Dataset:

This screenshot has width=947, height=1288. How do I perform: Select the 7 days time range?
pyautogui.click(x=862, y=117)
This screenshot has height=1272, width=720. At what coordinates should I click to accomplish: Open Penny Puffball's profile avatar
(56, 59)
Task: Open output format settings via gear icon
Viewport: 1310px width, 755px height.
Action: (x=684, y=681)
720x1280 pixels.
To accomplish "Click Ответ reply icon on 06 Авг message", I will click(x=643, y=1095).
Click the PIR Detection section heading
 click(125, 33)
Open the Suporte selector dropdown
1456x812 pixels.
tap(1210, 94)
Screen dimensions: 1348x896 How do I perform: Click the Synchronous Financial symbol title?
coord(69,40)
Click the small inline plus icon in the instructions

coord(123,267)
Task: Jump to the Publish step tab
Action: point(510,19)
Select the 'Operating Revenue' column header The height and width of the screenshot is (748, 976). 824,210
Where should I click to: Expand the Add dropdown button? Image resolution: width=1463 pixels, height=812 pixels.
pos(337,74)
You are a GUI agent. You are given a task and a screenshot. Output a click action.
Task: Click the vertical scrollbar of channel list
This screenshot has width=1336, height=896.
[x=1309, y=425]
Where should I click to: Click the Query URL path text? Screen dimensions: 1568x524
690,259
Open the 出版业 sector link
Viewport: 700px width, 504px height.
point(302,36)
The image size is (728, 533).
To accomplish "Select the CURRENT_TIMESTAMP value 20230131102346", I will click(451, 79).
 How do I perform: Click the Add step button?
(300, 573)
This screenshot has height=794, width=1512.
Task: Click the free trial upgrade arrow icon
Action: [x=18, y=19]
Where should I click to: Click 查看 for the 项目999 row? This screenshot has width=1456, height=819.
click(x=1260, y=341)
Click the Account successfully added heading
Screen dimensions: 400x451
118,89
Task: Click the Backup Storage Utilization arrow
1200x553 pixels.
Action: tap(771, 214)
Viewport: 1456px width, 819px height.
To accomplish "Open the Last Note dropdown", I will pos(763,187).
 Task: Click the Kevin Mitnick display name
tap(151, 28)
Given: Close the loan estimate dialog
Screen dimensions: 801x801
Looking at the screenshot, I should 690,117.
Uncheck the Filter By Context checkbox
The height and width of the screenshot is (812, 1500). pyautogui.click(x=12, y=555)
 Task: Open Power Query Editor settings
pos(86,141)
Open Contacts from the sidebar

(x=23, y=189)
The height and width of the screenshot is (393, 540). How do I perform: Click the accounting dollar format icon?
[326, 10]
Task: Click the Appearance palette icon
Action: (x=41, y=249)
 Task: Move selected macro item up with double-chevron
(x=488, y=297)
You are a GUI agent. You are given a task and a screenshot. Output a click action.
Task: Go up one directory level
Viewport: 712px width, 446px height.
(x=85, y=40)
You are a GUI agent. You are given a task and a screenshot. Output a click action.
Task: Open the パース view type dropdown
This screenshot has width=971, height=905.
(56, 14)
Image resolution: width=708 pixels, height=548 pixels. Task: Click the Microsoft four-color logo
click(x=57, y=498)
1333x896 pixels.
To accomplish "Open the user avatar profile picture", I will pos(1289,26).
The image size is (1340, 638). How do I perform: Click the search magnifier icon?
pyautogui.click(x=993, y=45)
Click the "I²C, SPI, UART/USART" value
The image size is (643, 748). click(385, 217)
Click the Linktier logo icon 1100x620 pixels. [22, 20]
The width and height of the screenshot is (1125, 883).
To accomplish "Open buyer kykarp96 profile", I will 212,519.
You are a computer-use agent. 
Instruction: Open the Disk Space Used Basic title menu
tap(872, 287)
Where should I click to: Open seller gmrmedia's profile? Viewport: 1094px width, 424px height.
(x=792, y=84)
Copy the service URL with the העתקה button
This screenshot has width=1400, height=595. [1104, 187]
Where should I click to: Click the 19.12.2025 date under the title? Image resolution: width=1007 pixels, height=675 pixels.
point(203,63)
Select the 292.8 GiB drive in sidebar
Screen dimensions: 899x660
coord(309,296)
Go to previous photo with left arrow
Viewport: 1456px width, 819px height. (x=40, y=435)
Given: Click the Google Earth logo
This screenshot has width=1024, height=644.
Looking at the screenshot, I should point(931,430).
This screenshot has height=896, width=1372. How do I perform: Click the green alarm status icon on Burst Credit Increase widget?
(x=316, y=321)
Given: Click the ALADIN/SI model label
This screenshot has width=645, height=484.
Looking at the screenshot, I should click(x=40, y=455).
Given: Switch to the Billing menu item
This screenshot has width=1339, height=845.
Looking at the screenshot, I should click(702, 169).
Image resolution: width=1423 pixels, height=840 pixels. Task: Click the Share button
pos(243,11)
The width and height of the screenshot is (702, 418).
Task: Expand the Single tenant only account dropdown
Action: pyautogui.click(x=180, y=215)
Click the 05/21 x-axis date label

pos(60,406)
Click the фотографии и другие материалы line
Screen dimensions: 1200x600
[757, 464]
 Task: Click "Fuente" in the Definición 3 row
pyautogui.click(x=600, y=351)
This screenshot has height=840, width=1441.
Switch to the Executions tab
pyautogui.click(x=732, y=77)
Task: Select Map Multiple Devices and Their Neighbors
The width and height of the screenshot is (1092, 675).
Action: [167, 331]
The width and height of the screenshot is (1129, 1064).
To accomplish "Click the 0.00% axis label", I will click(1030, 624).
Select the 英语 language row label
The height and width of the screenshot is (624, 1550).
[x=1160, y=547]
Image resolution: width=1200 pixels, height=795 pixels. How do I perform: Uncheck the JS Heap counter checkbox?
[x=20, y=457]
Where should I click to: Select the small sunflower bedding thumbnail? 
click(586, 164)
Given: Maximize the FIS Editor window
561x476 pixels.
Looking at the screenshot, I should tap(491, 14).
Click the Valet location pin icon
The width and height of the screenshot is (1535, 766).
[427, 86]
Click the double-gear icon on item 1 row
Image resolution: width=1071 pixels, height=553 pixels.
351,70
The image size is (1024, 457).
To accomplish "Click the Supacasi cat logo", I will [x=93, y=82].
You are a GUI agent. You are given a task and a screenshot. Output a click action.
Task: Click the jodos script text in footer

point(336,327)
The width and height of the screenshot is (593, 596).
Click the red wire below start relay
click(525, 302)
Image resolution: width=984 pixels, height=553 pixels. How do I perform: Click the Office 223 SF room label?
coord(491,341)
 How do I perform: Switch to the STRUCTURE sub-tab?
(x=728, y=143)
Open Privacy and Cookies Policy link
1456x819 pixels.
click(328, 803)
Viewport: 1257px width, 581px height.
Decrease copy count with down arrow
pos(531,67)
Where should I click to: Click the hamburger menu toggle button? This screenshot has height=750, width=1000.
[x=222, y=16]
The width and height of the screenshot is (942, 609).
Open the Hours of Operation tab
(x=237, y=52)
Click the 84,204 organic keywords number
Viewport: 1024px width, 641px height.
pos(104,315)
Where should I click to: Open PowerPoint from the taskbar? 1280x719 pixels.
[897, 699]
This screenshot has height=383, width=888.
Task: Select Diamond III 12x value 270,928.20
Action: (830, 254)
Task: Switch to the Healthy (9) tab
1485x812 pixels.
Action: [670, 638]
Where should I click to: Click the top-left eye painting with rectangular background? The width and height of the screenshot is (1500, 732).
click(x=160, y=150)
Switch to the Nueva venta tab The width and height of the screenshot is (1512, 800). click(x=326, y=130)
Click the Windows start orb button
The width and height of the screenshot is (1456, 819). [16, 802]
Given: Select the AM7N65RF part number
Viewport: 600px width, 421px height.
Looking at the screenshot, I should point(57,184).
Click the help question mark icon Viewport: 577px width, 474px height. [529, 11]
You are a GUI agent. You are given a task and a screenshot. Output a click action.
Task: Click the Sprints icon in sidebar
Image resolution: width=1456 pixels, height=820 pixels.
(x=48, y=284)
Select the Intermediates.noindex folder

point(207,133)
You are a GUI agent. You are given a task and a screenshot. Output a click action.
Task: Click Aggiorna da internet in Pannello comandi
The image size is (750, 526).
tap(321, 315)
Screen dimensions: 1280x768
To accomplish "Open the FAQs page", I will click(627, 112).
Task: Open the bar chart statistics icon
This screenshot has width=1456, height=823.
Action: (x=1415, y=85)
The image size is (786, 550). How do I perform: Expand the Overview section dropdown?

Exercise objective: Repeat the stretch of the material from the line containing "Switch to the Nueva" through the line containing "Click the help", word for word.

Expected answer:
Switch to the Nueva venta tab The width and height of the screenshot is (1512, 800). click(x=326, y=130)
Click the Windows start orb button
The width and height of the screenshot is (1456, 819). [16, 802]
Given: Select the AM7N65RF part number
Viewport: 600px width, 421px height.
Looking at the screenshot, I should point(57,184).
Click the help question mark icon Viewport: 577px width, 474px height. [529, 11]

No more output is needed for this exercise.